The fog of hype was thicker than usual leading up to Blkmarket Membership's Nonplus label showcase last month. Promoted as the release party for the label's Think and Change compilation, headliners Joy Orbison and Boddika seemed poised to attract a different demographic than usual for Blkmarket. Something about the night and those two artists in particular inspired a lot of excitement. But hype is a double-edged sword. On one hand, it can foster thoughtful engagement, a sense of occasion and a spark of communality. But it can also cause the crowd to willingly push itself toward hysteria, if only to satisfy its own inflated expectations. Both effects were evident inside the dilapidated Brooklyn warehouse Blkmarket secured for the party, making for an uneven, blurry night.
The horns in Opolopo's remix of Gregory Porter's "1960 What" careened around the venue as we squeezed past the chaotic bathroom lines and coat check to settle on the dance floor, with growing frustration at the unbelievably overpacked room. Joy Orbison had just started, and the next two hours felt like a greatest hits set, complete with crowd singalongs (Blawan, as you might expect) and shrieks of recognition at the first appearance of certain slinky riffs and bass burbles. It's obviously a testament to his production skills that his tracks are so popular these days, but their omnipresence limits his own ability to play them out effectively. "Ellipsis," "Swims," "Froth" and "Mercy" were all dutifully trotted out for a moment in the spotlight, the last adding a bit of gunk to FCL's "It's You," which made for one of the many withdrawn vocal troughs in the set. The last fifteen minutes were a frantic wash of Daphni's "Ye Ye" and a thrilling "BRTHDTT," a hit not yet exhausted and making good on it's "TIP!"

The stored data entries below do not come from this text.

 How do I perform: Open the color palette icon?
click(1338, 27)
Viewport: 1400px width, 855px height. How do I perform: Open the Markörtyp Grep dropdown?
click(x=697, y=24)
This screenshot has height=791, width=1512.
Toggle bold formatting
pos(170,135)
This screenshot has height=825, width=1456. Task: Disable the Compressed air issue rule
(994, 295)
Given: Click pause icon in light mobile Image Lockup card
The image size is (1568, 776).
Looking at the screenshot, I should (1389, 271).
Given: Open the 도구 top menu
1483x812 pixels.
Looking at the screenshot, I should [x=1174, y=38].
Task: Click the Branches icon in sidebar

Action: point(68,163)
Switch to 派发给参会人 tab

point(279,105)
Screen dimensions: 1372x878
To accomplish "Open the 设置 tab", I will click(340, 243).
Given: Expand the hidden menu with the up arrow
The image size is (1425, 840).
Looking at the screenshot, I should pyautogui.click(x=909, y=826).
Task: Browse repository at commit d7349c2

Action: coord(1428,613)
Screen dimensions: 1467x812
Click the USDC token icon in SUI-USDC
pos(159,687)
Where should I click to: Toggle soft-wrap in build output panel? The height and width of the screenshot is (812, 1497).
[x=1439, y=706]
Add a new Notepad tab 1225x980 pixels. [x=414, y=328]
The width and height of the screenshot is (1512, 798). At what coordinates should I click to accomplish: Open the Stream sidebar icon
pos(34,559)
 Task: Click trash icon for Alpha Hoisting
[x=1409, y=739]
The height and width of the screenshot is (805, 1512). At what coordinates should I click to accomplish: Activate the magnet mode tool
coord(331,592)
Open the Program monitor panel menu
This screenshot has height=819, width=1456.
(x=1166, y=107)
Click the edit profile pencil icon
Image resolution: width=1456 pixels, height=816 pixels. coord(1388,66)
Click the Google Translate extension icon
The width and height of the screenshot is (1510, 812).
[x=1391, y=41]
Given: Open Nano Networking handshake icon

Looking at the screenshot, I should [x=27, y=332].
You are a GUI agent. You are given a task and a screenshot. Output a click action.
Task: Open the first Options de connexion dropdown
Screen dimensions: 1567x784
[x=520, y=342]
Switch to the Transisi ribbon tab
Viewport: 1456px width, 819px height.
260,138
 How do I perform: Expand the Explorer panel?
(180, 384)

Wearing a shirt that said "No Cash Value," Boddika diverted focus from rhythm to texture and pushed out quite a bit of the crowd in the process. The set favored dark analog techno of the moment, and had difficulty hooking an audience that had grown accustomed to the familiarity of Joy Orbison's set. The sound improved notably without so many bodies absorbing the impact, all the better to highlight an industrial palette of exhaust pipes and rusted spark plugs. Arrythmic sub-bass and a subtle swing made for a far more energizing second half. Deeper-than-thou Deconstruct DJ Joey Anderson closed out the night rather smoothly, but kept the tone chapped and dark, and while the heads stuck things out the majority wandered away, still muttering Joy Orbison's earworm vocal hooks on their way out.